Произнеся это, Дезобри раздвинула губы в улыбке (показавшейся Паше плотоядной), высунула кончик острого, слишком уж красного языка – и тут же втянула его обратно. И Однолет вдруг снова подумал о демоническом Пеннивайзе – теперь уже в отрыве от Бо, просто так.
Верить ей нельзя. И приближаться тоже.
Но очень хочется приблизиться. Почему-то. Это все равно что подергать тигра за усы.
– Я благодарен вам за помощь, Лидия Генриховна.
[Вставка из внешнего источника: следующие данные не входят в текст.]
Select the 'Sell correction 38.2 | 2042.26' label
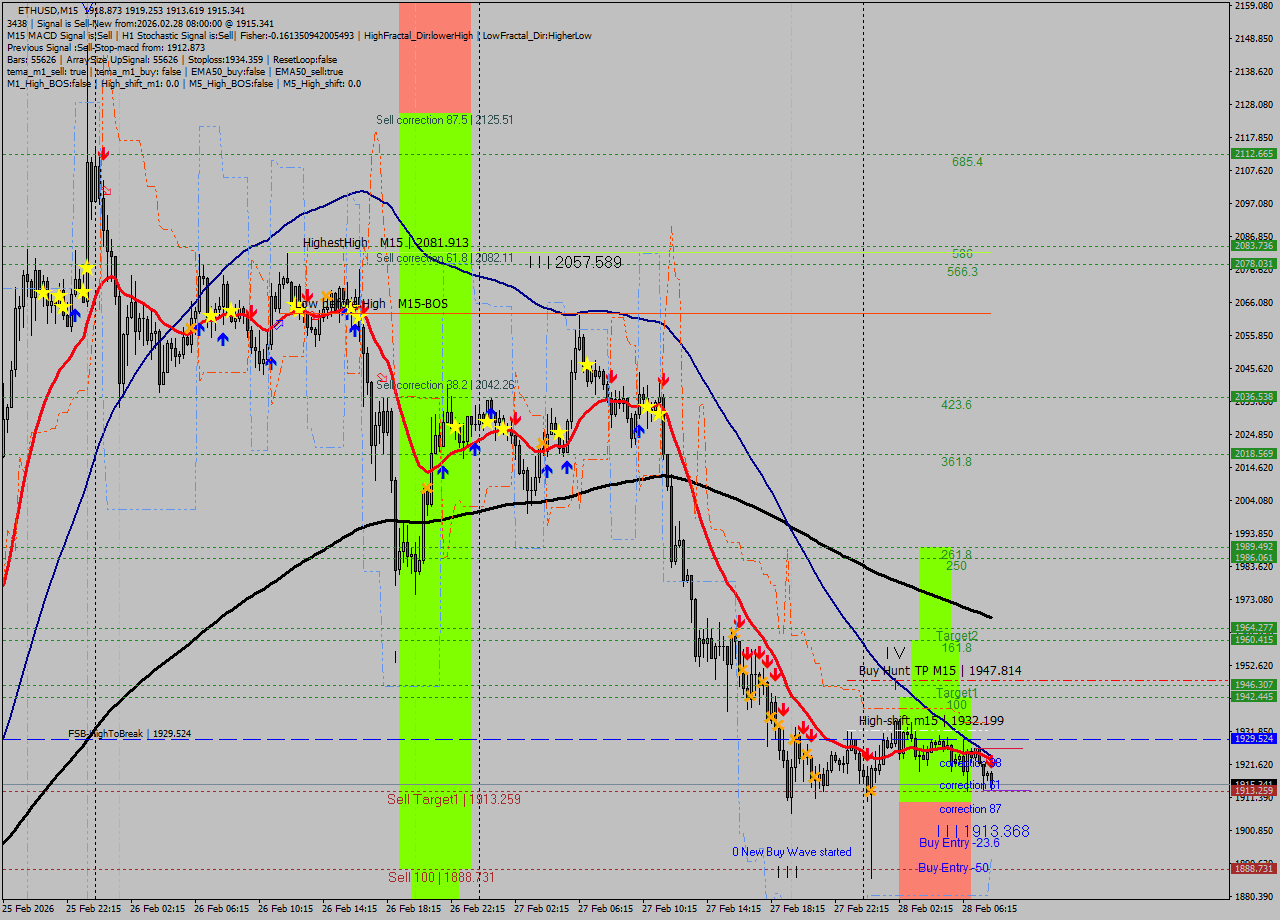The height and width of the screenshot is (920, 1280). click(445, 385)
– Лидия, – тут же поправил новоиспеченный Пеннивайз. – Мы ведь договорились. Буду вам писать иногда, милый юноша, если вы не против. Все-таки произошедшее касается меня напрямую, как это ни прискорбно.
– Да, конечно.
– Нужно было сразу избавляться от этой проклятой квартиры. Но я редко бываю в городе. Постоянные гастроли.
– Ваша помощница говорила мне…
– Ничего не поделаешь, рвут на части. Особенно в Европе. Только что закончили полуторамесячный тур. Пташки упорхнули на родину, а я осталась в теплых краях. Хорошо, что есть старые и совершенно бескорыстные друзья, которые любят и ценят.
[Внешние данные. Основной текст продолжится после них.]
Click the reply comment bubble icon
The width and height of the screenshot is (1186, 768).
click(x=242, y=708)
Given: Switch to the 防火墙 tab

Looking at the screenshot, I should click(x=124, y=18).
– С виллами и яхтами друзья, надеюсь? – положительно, сегодня шутки так и сыпались из Паши: уже вторая за полчаса.
– Ну, не завидуйте виллам и яхтам. Как не завидую я. А просто всем этим пользуюсь с чистой душой.
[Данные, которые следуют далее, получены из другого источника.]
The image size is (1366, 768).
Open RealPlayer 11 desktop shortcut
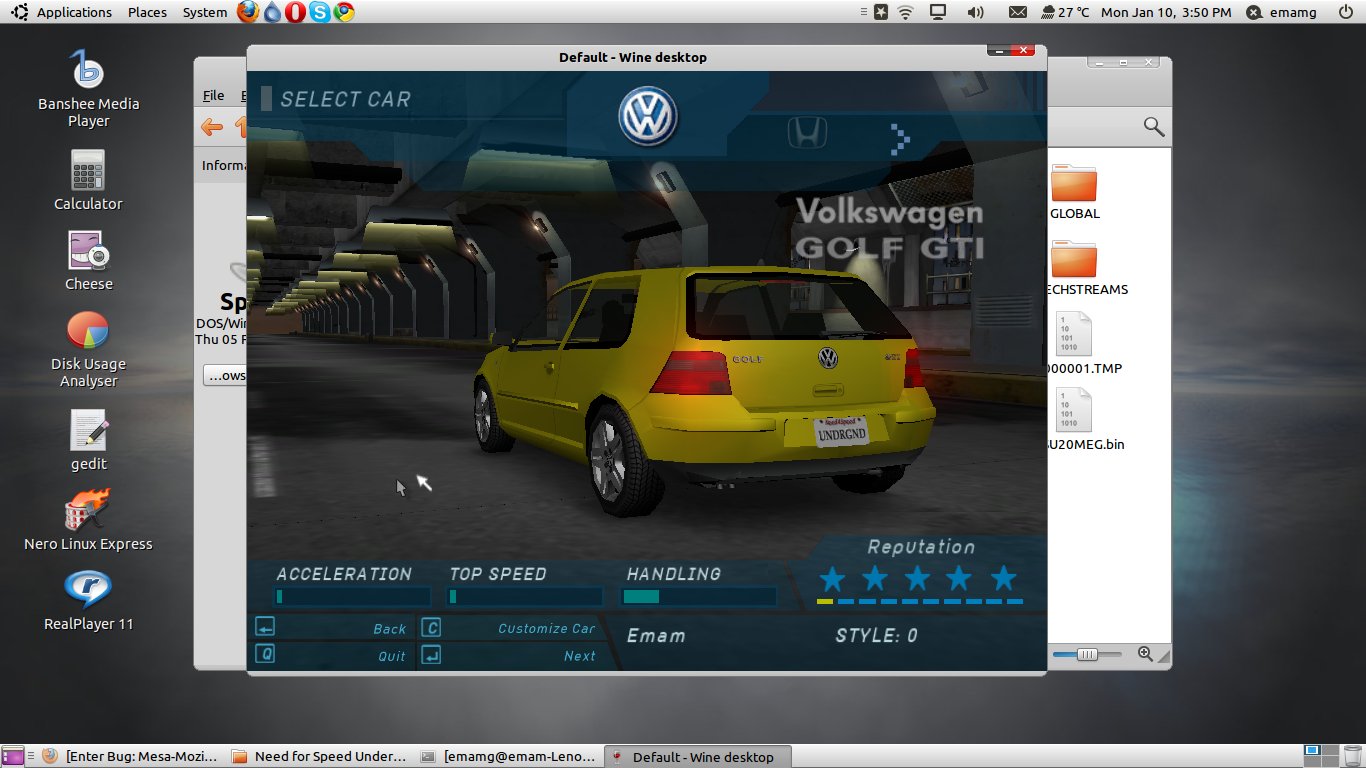tap(88, 600)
Дезобри снова показала Паше кончик языка, и в тот же момент где-то в отдалении, за пальмами, раздалось несколько ударов, похожих на удары колокола. Не церковного, а какого-то маленького и легкомысленного – то ли гонга, то ли… корабельной рынды.
– Мне пора, кориньо, – тут же засобиралась женщина-мим. – Так говорят здесь, в Испании, таким душкам, как вы. Обещаете держать меня в курсе?
– Да, конечно.
Лидия Генриховна давно отключилась, а Паша все сидел над пустой чашкой капучино и размышлял о сине-белом клетчатом пледе, так некстати вылезшем из-за спины Дезобри. Напрямую связать его с жертвой убийства не получается – мало ли одинаковых вещей существует в природе? Даже люди встречаются (не обязательно близнецы), а Генриховна – все равно молодец. Отработала спектакль на твердую пятероньку, как любит выражаться капитан Вяткин. Не соврала ни в чем, но и правды не сказала. Про покойного отца – скорее всего правда. А про собаку – извините. И про брата-кардиолога, катящегося в тартарары с пика Коммунизма. А вот со старым другом из Омска-Томска даже трогательно получилось, как вся жизнь перед глазами прошла. И про Соню – трогательно. Хотя и дураку понятно, что мымра, гастролирующая по континентам со своим пернатым шапито, использует несчастную толстуху и в хвост, и в гриву. Софико-Софочка у них на все руки от скуки. И швец, и жнец, и на дуде игрец.
И Хранитель ключа.
Ее-то Паша и прижмет к стенке при первой же возможности.
…Когда-то Д. играл в футбол. За гаражами, на пустыре, обсаженном пыльными кустарниками. Сначала левым крайним защитником, потом, два лета кряду, – вратарем. Он был хорошим вратарем, просто отличным; вытаскивал самые безнадежные мячи, точно определяя направление удара. Будь это другая страна, какая-нибудь Бразилия, или Испания, или Англия, или Аргентина, вообще – любая, не его, – судьба Д. была бы предрешена. Судьба профессионального футболиста. Великого, как олеандровый бражник или бражник Мертвая голова.
Царь царей.
Или если бы сам Д. был другим. Более целеустремленным, волевым и несгибаемым. Способным идти по выбранному пути, не отвлекаясь на боковые дорожки, как бы симпатично (или, наоборот, жутковато) они ни выглядели. Но Д. отвлекается. Постоянно. Начинает что-нибудь делать и тут же бросает. И свою нынешнюю работу (ту самую, которая – поденщина) он давно бы бросил, если бы заработать можно было как-то по-другому. Но по-другому не получается, поскольку существуют обстоятельства непреодолимой силы.